=== BRIEF ===
The required output is a copy of each line in the material below that includes "agent".

EXERCISE INPUTS Block Start

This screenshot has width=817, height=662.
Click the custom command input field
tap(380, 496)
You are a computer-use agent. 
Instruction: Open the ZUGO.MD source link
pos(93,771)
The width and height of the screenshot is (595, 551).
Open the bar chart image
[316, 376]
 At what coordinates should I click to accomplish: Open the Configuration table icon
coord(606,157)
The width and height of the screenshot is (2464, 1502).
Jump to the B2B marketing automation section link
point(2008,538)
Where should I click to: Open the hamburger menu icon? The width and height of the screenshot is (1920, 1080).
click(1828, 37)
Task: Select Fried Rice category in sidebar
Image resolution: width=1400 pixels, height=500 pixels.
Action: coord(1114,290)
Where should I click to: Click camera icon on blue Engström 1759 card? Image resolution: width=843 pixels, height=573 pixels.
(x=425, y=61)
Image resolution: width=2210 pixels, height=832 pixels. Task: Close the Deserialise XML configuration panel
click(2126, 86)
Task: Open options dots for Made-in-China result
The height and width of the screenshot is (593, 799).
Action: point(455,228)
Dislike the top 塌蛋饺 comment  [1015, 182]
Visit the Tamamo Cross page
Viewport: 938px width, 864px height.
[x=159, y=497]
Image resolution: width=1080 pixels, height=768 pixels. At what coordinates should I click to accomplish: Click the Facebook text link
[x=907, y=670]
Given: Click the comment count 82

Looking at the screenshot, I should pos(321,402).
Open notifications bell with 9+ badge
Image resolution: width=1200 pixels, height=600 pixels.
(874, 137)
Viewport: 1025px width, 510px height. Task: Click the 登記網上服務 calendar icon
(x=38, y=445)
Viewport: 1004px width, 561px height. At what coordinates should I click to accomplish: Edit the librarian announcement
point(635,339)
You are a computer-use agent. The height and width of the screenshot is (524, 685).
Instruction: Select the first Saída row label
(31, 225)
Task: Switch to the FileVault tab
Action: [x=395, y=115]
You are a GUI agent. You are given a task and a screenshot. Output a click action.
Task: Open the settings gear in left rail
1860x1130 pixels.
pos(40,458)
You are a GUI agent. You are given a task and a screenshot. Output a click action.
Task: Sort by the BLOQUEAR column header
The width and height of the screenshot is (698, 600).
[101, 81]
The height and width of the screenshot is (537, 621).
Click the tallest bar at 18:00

EXERCISE INPUTS Block End

=== SOLUTION TO THE EXERCISE ===
You are a computer-use agent. 
You are a computer-use agent. The height and width of the screenshot is (524, 685).
You are a GUI agent. You are given a task and a screenshot. Output a click action.
You are a GUI agent. You are given a task and a screenshot. Output a click action.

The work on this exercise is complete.